* Exercise prompt:
Lines of the listing that contain "computer" need to be copied.

*** Opening Provided entries ***

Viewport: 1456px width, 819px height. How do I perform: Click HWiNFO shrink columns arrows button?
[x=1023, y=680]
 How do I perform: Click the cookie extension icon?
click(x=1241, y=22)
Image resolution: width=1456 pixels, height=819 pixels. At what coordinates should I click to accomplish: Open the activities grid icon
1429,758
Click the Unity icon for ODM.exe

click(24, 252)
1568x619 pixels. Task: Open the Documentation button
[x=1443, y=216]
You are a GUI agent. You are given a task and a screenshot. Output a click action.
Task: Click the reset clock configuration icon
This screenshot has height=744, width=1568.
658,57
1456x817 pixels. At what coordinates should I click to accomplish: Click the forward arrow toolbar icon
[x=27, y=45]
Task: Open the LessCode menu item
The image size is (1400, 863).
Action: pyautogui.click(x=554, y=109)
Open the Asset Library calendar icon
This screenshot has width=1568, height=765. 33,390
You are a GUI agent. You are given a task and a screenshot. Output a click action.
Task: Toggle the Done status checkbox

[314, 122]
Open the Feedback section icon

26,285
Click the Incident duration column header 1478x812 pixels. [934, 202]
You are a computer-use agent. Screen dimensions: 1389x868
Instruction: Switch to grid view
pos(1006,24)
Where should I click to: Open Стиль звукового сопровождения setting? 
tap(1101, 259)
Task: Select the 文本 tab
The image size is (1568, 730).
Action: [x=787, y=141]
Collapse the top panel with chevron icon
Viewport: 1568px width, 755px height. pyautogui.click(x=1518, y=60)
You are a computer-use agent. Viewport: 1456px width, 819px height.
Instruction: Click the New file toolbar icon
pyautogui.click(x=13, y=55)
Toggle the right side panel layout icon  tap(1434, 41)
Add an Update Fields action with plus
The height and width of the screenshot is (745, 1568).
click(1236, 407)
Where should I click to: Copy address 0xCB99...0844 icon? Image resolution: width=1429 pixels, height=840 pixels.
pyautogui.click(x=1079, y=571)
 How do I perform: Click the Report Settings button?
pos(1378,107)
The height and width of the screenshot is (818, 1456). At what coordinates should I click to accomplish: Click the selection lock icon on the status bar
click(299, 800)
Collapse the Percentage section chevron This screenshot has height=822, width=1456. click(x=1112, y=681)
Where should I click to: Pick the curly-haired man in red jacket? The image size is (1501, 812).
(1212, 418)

*** Closing Provided entries ***

* Exercise output:
You are a computer-use agent. Screen dimensions: 1389x868
You are a computer-use agent. Viewport: 1456px width, 819px height.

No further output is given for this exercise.